Surgeons normally tell a patient that there is a chance he or she doesn't have appendicitis before the procedure, which can involve either a single inch-long incision, or, if done laparoscopically, three smaller cuts. Only when the organ is extracted can the surgeon determine whether the appendix is a "red worm" (infected) or a "white worm" (no appendicitis). Fishman recalls that when he went to medical school in the mid-1980s, he was taught that a surgeon should expect "white worms" 15 percent of the time.
But recent research has questioned that tolerance of error, showing that unnecessary appendectomies are both risky and expensive. A University of Washington study found that, among adults, unnecessary appendectomies typically resulted in a six-day hospital stay, while one patient in 40 develops serious complications and 1.5 percent of the patients die.
Dr. David R. Flum, an assistant professor of surgery at the University of Washington in Seattle who led the 2002 study, estimates that Americans paid $741.5 million for unnecessary appendectomies on adults in 1997, the year on which his study focused.
The Children's Hospital study, which appears in today's edition of the journal Pediatrics, is part of a growing body of research that suggests patients get better results from doctors who have more experience with a given procedure. But, where most of the research has focused on adults undergoing technically demanding surgeries, the Children's researchers looked at a common surgery performed at thousands of small community hospitals.
The Children's researchers found that the highest-volume hospitals were strikingly better at avoiding unnecessary appendectomies, based on 1997 hospital data from 22 states. The 90 percent of hospitals that perform fewer than one appendectomy a week on children were 50 percent more likely to wrongly diagnose appendicitis than the handful of hospitals that do at least three appendectomies weekly.
Most at risk for misdiagnosis were children under 10, who may have difficulty explaining their symptoms, and adolescent girls. Girls age 15 to 18 were 2.3 times more likely than boys of the same age to have an unnecessary appendectomy, the researchers found, perhaps because gynecological problems such as ectopic pregnancy can produce symptoms that mimic appendicitis.
Malpractice attorneys say the study's findings are consistent with their own experience: They get lots of complaints from people who've had their appendix removed unnecessarily. But few lawsuits are ever filed, because "at the end of the day, these cases are so expensive and complex and time-consuming to bring that [lawsuits are] limited to catastrophic cases," said Andrew C. Meyer Jr., a malpractice lawyer in Boston.
But officials at the Leapfrog Group, an error-reduction organization founded by major corporations, said the high rate of needless appendectomies is a symptom of a catastrophe of sorts: the enormous waste built into the health care system. "There are clear ramifications for our inefficient use of health care resources that should concern us all when we have so many uninsured people" and other unmet medical needs, said Suzanne Delbanco, Leapfrog's executive director.
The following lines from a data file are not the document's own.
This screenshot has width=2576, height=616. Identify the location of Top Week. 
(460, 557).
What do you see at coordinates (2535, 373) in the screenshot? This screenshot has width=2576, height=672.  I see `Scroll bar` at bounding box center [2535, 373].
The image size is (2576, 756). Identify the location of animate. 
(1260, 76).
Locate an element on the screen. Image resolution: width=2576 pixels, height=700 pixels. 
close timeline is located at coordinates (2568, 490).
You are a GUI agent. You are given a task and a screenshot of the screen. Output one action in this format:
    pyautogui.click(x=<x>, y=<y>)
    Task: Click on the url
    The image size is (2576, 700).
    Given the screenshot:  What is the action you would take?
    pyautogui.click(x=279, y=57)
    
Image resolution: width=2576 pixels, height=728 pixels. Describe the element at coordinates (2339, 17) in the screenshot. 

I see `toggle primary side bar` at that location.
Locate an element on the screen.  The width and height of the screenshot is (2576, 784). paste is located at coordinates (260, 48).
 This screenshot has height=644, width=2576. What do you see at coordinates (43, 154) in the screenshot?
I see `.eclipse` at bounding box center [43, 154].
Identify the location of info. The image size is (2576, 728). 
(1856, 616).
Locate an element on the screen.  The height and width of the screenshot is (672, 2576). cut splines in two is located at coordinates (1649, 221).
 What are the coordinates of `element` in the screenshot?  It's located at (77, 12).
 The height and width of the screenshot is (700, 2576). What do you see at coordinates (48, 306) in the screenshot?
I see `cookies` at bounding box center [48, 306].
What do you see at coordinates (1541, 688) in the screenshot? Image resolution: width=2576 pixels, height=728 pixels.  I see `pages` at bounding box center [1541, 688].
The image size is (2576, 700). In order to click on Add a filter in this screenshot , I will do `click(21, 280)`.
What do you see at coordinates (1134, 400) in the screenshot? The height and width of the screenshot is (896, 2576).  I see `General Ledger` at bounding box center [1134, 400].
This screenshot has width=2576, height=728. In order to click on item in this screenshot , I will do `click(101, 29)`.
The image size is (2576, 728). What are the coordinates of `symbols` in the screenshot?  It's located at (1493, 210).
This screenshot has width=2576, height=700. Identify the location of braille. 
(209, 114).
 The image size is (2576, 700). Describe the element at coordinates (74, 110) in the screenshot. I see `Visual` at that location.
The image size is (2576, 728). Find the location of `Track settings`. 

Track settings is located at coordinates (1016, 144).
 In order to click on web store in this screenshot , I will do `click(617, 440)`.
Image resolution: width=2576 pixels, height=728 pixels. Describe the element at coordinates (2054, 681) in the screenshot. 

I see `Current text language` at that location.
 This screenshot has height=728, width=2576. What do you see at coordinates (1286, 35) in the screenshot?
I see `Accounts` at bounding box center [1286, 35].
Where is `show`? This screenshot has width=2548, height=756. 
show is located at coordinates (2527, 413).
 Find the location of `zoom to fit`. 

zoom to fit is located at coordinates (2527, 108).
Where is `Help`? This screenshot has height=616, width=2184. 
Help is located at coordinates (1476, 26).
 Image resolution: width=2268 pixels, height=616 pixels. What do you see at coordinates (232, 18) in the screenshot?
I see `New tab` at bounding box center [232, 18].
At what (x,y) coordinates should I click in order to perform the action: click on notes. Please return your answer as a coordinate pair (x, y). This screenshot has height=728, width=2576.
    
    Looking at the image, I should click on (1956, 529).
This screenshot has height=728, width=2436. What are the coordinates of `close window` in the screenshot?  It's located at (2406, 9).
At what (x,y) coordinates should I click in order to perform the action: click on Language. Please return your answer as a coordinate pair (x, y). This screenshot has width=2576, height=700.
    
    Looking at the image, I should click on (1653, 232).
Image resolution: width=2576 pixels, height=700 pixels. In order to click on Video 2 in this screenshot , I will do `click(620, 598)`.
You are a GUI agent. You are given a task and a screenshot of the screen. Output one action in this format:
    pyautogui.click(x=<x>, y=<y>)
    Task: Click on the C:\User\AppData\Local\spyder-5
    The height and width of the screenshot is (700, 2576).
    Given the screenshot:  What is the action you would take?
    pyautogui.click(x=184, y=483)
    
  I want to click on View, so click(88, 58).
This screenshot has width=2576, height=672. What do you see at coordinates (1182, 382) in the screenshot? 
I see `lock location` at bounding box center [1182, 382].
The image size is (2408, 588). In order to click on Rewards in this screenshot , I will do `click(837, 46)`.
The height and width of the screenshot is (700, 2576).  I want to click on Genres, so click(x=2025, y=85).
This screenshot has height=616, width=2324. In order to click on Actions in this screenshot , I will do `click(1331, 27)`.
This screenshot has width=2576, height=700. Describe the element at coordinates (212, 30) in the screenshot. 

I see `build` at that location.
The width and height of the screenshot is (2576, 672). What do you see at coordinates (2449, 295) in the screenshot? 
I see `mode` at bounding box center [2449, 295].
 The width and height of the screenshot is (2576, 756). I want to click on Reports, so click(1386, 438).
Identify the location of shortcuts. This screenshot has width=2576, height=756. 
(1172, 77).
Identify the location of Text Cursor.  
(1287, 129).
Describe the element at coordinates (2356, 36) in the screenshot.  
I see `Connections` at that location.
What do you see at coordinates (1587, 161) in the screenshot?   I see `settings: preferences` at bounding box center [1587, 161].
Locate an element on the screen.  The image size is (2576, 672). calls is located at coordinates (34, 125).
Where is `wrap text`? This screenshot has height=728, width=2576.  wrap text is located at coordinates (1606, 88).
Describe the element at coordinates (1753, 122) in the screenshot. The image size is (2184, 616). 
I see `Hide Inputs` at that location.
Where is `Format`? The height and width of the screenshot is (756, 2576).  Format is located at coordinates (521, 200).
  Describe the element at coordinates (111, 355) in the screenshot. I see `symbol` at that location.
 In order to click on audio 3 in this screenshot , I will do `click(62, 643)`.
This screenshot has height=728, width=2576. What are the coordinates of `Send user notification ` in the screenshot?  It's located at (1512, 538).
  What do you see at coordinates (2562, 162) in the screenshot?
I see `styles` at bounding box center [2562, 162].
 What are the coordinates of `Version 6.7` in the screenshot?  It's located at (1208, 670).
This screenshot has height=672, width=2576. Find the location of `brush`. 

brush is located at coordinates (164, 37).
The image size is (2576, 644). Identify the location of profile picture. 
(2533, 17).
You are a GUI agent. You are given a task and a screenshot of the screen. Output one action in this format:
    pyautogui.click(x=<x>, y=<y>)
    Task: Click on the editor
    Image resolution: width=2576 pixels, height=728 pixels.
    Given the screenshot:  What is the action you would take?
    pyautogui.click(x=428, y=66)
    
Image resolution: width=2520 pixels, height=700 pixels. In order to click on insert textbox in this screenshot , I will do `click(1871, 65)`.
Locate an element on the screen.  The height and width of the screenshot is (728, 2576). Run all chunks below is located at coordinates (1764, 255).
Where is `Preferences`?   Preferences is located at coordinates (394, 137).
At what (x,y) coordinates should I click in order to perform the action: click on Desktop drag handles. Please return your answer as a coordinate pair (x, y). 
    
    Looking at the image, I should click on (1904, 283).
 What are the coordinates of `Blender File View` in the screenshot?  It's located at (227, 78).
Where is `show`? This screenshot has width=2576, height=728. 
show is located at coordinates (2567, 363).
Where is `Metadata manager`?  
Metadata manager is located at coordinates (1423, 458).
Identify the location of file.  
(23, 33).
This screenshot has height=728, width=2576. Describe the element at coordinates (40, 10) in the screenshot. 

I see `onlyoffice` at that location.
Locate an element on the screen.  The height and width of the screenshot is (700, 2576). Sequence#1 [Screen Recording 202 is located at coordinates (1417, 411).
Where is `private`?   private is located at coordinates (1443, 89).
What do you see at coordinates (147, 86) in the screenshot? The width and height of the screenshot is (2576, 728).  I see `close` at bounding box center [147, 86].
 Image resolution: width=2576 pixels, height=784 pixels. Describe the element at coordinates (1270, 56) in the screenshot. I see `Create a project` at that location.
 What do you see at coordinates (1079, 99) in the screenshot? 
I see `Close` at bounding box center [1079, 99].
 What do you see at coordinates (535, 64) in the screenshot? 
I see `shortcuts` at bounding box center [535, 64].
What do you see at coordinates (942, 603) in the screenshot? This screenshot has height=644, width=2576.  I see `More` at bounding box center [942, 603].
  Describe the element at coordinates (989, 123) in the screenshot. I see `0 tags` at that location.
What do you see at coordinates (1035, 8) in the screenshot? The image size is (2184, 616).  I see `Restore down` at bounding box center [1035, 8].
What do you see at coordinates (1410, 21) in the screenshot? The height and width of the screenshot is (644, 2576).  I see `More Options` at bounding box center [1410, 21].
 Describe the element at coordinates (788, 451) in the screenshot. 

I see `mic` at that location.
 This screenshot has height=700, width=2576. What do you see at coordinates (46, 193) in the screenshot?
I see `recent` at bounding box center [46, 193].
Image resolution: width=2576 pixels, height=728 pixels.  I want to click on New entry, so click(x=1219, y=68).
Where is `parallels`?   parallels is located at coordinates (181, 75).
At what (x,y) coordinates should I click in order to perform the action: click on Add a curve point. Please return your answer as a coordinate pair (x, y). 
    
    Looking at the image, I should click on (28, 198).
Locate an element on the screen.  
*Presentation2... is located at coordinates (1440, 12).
Until now, efforts to reduce the appendectomy error rate have had mixed results. For example, high-tech CT scans and ultrasound allow surgeons to get a better look at the appendix to see if it is inflamed -- technologies that have helped some surgeons reduce the error rate to less than 4 percent. But Washington's Flum points out that some hospitals have a CT scan error rate closer to 15 percent, which is no better than a doctor's abdominal exam.
With pediatric care, the issues may be less about technology than about understanding children, said Douglas Smink, lead author of the Children's study who is now a surgery resident at Brigham and Women's Hospital.
"Our thought is we should study the high-volume centers and see what it is that they do better, so other hospitals can learn from their experience," said Smink.